Nigel Farage, leader de Reform UK, a été signalé à l'organisme de surveillance des normes du Parlement pour des allégations selon lesquelles il aurait fait pression sur la Banque d'Angleterre concernant la politique en matière de cryptomonnaies d'une manière qui pourrait bénéficier à son plus grand donateur, un investisseur majeur dans l'émetteur de stablecoins Tether.
Phil Brickell, député travailliste et président du groupe parlementaire sur l'anti-corruption et la fiscalité responsable, a demandé au Commissaire parlementaire aux normes, Daniel Greenberg, d'examiner les transactions de Farage avec la banque centrale. Les règles parlementaires interdisent aux députés de contacter des fonctionnaires ou des ministres au nom de personnes qui les ont rémunérés, pendant 12 mois après un tel paiement.
« Avant de rencontrer le gouverneur de la Banque d'Angleterre, Farage a ouvertement défendu Tether, critiqué les restrictions proposées sur les stablecoins et s'est engagé à contester l'approche de la Banque », a déclaré Brickell au Guardian, ajoutant que Farage « s'est depuis attribué le mérite d'avoir persuadé la Banque d'adoucir sa position ».
La plainte porte sur une réunion privée en septembre dernier, au cours de laquelle Farage aurait exhorté le gouverneur Andrew Bailey à abandonner les projets de monnaie numérique de banque centrale, ou « Britcoin », une idée qu'il a déclaré être prêt à aller en prison pour bloquer. Farage s'est ensuite attribué le mérite d'avoir poussé la Banque à adoucir son approche, et la semaine dernière, celle-ci a abandonné un plafond proposé de 20 000 livres sterling sur les avoirs individuels de stablecoins qu'il avait publiquement attaqué.
Un deuxième député travailliste, Joe Powell, a écrit à Bailey pour demander des détails sur la réunion, arguant que « les décisions relatives au système financier britannique, y compris celles impliquant les monnaies numériques de banque, doivent être prises dans l'intérêt public et sur la base d'une évaluation rigoureuse et indépendante, et non façonnées à huis clos pour le bénéfice de financiers individuels ».
Brickell a déclaré que l'affaire dépassait le cadre des cryptos, la question étant de savoir si un député « qui a reçu des millions d'un seul individu » devrait faire avancer des politiques susceptibles d'augmenter la valeur des investissements de ce donateur.
Ce donateur est Christopher Harborne, un milliardaire britannique basé en Thaïlande, qui détient une participation de 12 % dans Tether, l'émetteur d'USDT, et se classe sixième sur la Sunday Times Rich List.
Le leader de Reform UK a accepté un don non déclaré de 5 millions de livres sterling (6,7 millions de dollars) de Harborne avant de se présenter aux élections générales de juillet 2024. À l'époque, Farage n'avait pas annoncé son intention de se présenter en tant que membre du Parlement, et le don n'a pas été déclaré aux autorités parlementaires.
Selon le Guardian, il a également reçu deux dons politiques de 25 000 livres sterling de Harborne, en janvier 2025 et février 2026, pour des voyages aux États-Unis et aux îles Chagos, tandis que Reform UK a reçu 15 millions de livres supplémentaires du milliardaire entre août dernier et février.

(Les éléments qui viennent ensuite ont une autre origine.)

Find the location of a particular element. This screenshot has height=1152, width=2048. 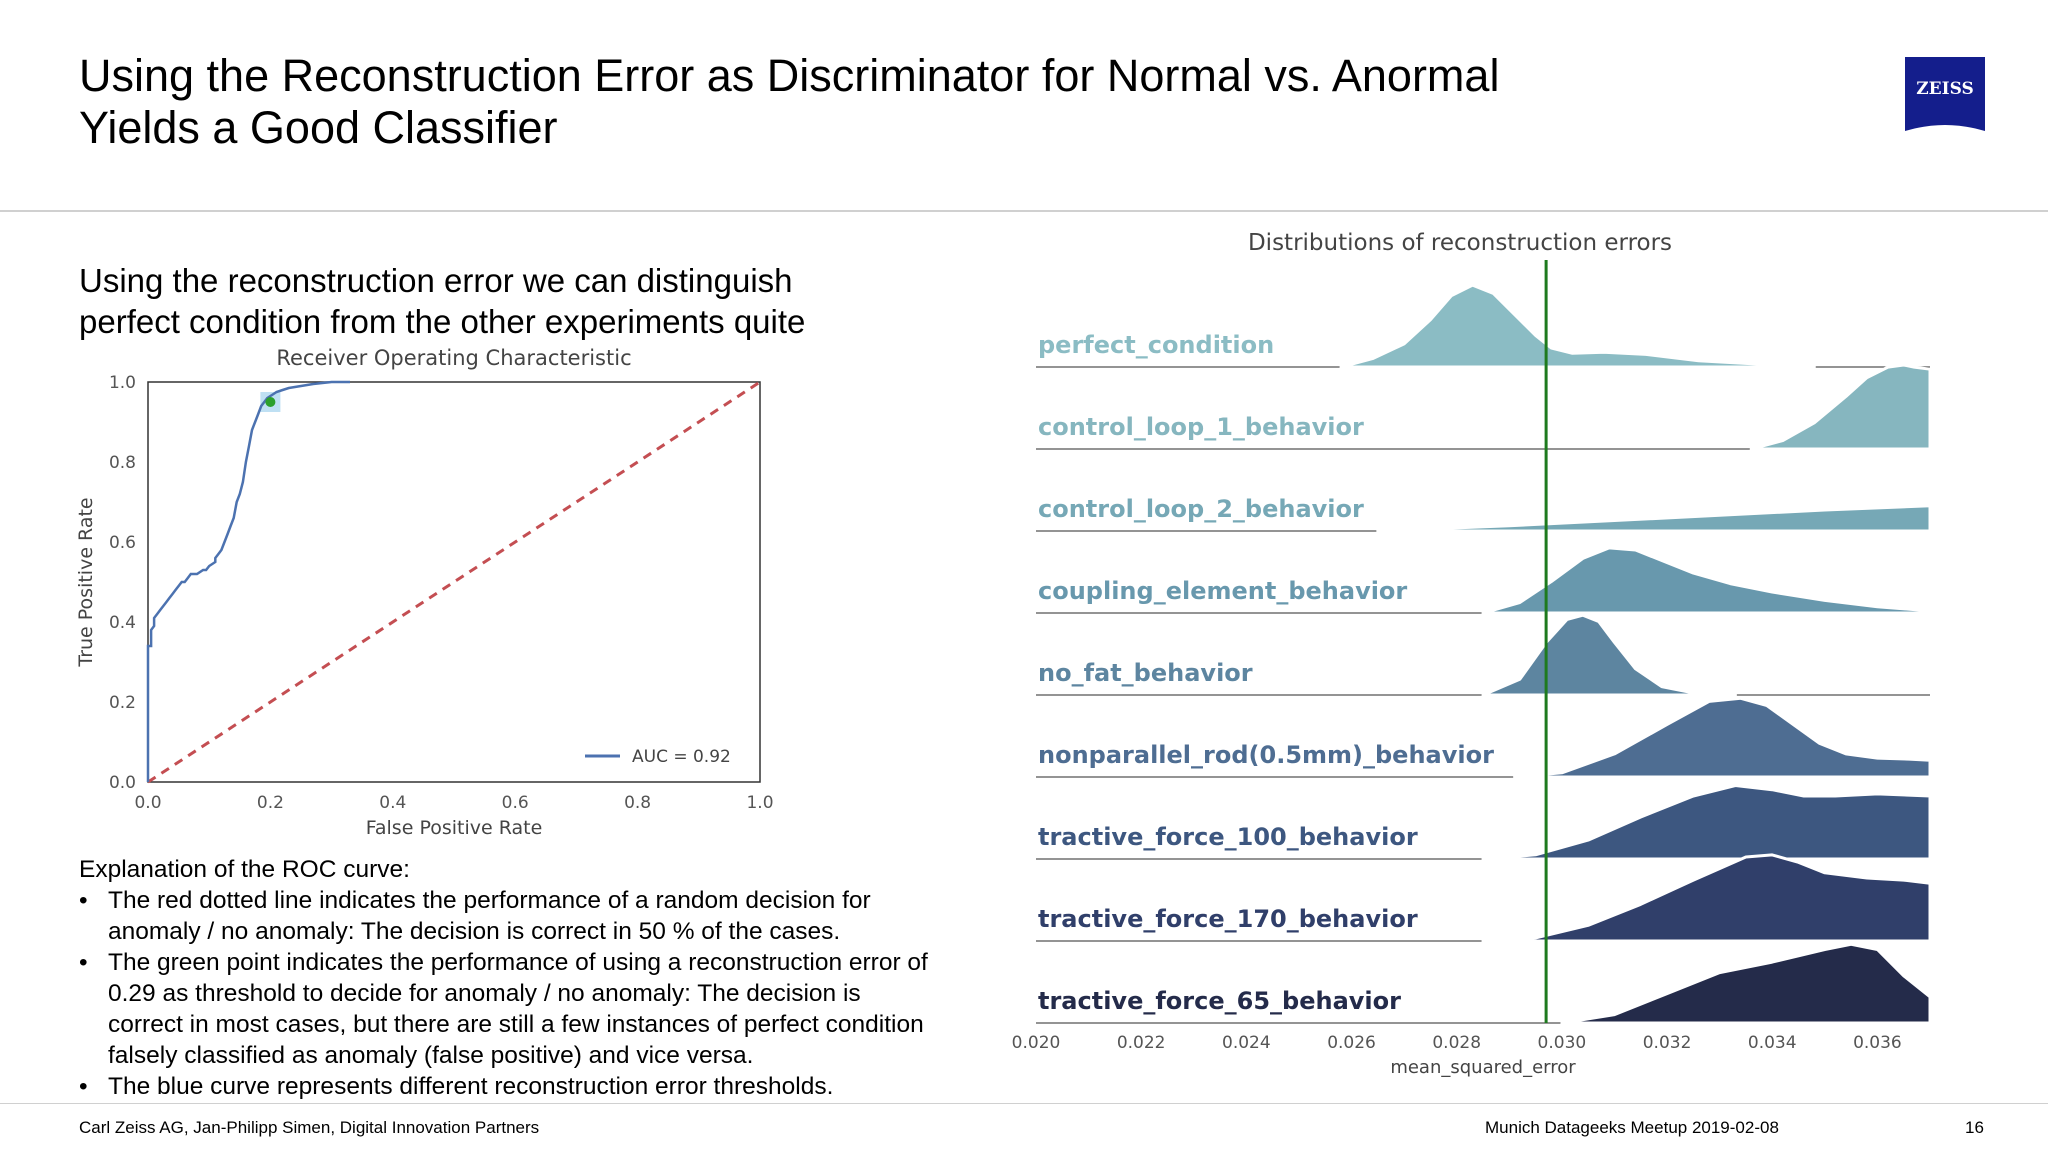

ridge-x-tick-label: 0.026 is located at coordinates (1352, 1043).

Greenberg enquête séparément pour savoir si Farage aurait dû déclarer le don personnel de 5 millions de livres sterling.
Farage et Harborne ont tous deux déclaré que le milliardaire ne voulait rien en retour, tandis que la version de Farage concernant le don a évolué, passant d'une contribution à sa sécurité, à une récompense pour sa campagne pro-Brexit, à de l'argent qu'il peut dépenser comme il l'entend. Il l'a qualifié d'« inconditionnel » et de « purement privé », et Reform UK a rejeté les allégations plus larges comme étant de « pures sottises ». Le Parti travailliste a également accusé Farage de se soustraire à l'examen.
La Banque d'Angleterre a déclaré que la réunion de septembre faisait partie de son engagement habituel avec les personnalités politiques et a reconnu que Farage et Bailey avaient des points de vue divergents sur la livre numérique, mais elle n'a pas publié de procès-verbal.

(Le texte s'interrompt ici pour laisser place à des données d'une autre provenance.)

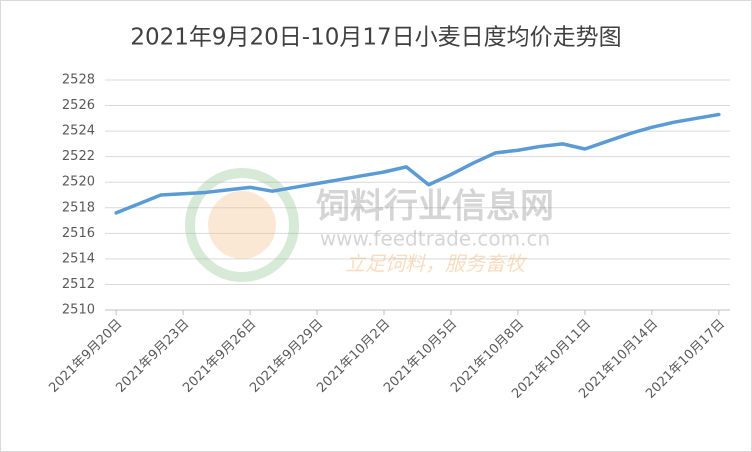  What do you see at coordinates (78, 80) in the screenshot?
I see `y-tick-label: 2528` at bounding box center [78, 80].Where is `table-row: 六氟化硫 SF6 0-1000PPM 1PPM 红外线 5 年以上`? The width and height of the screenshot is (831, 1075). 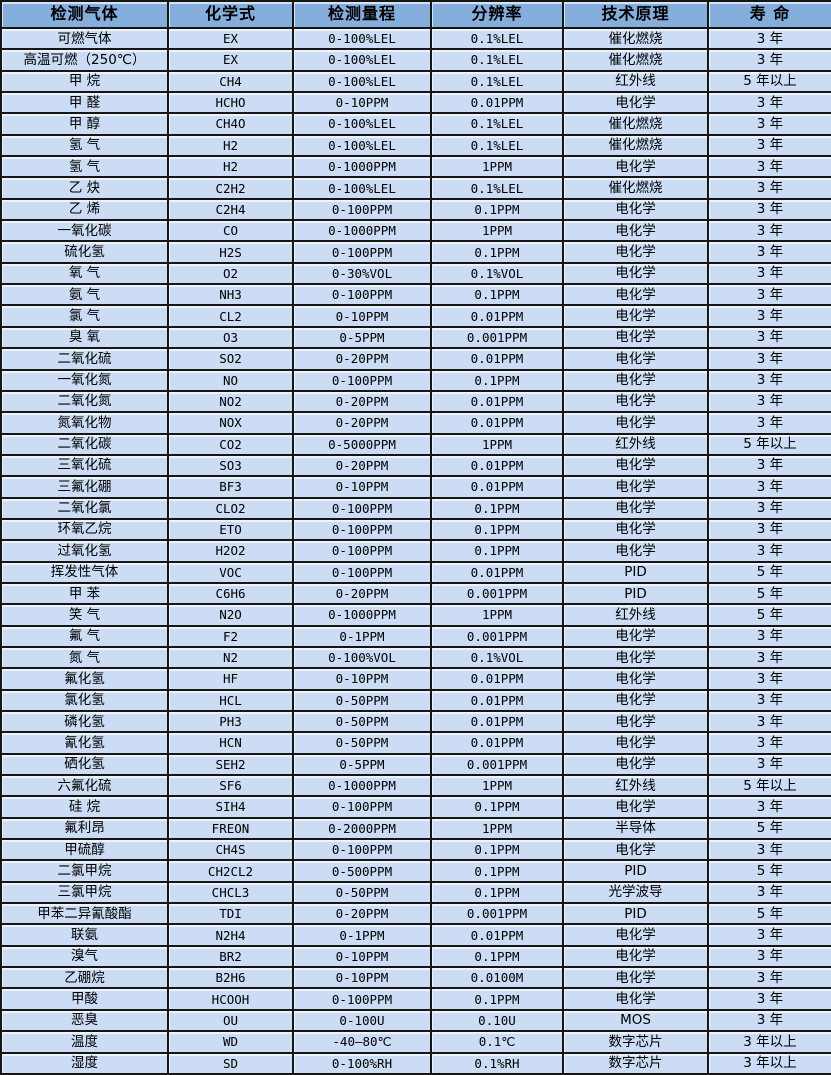
table-row: 六氟化硫 SF6 0-1000PPM 1PPM 红外线 5 年以上 is located at coordinates (416, 786).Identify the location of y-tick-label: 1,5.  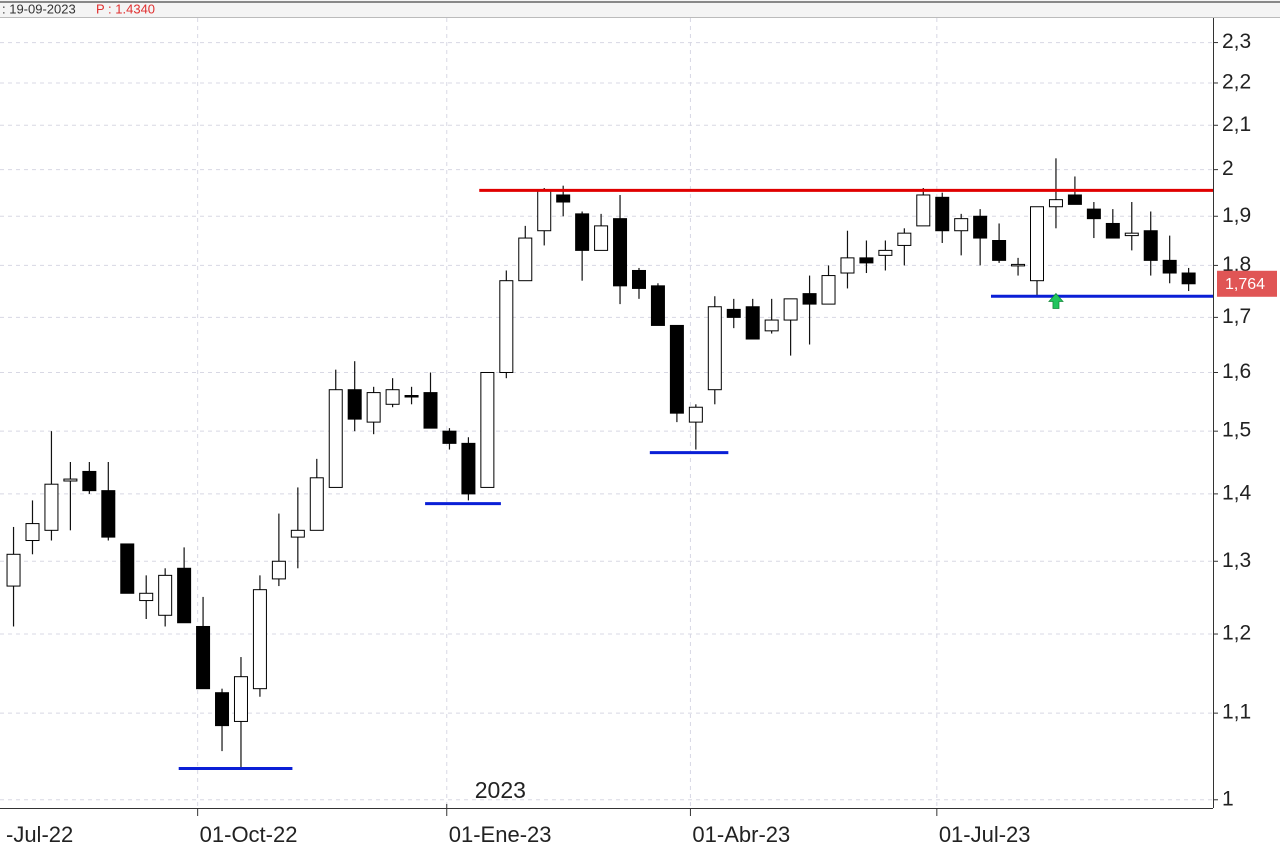
(1236, 430).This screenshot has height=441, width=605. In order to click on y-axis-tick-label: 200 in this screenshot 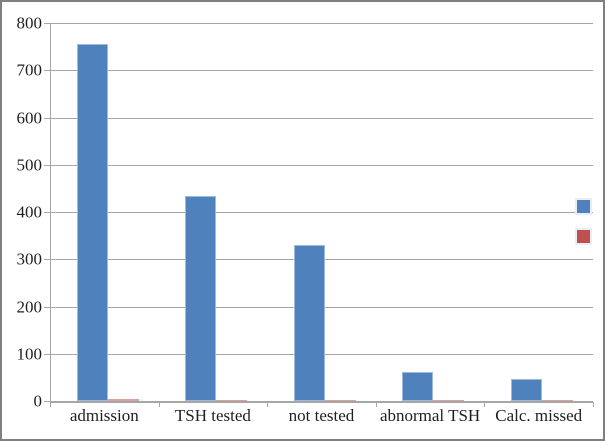, I will do `click(30, 306)`.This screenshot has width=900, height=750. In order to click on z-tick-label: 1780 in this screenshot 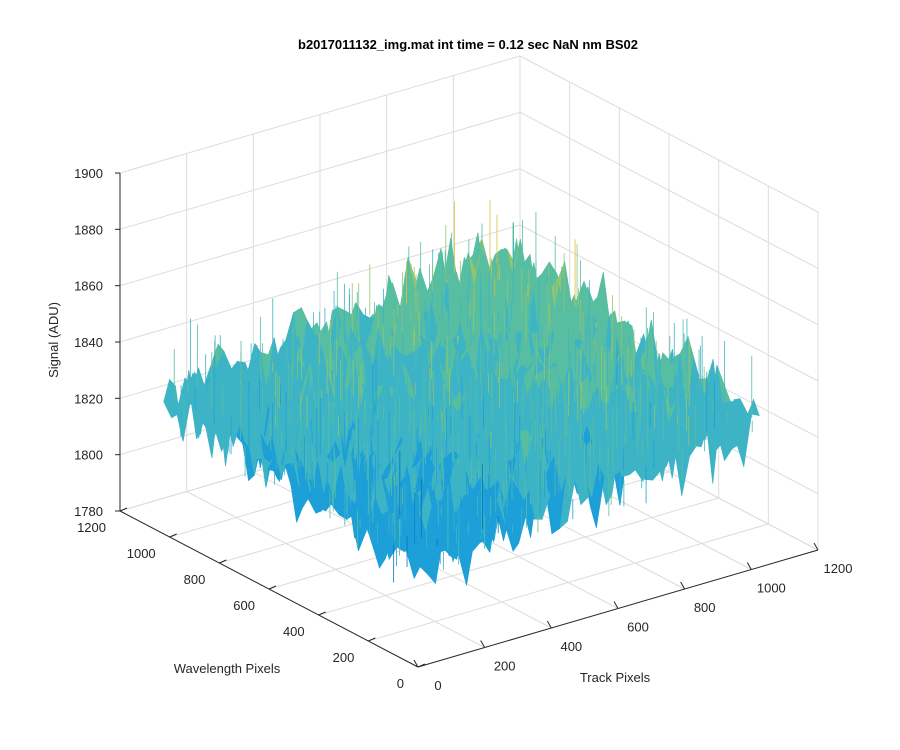, I will do `click(88, 512)`.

Farage s'est déjà présenté comme un « champion » de l'espace des cryptomonnaies, appelant le Royaume-Uni à établir une réserve stratégique de Bitcoin et plaidant pour des taxes sur les plus-values plus faibles sur les actifs numériques.
Decrypt a contacté Nigel Farage et Phil Brickell pour commentaire, et mettra à jour cet article s'ils répondent.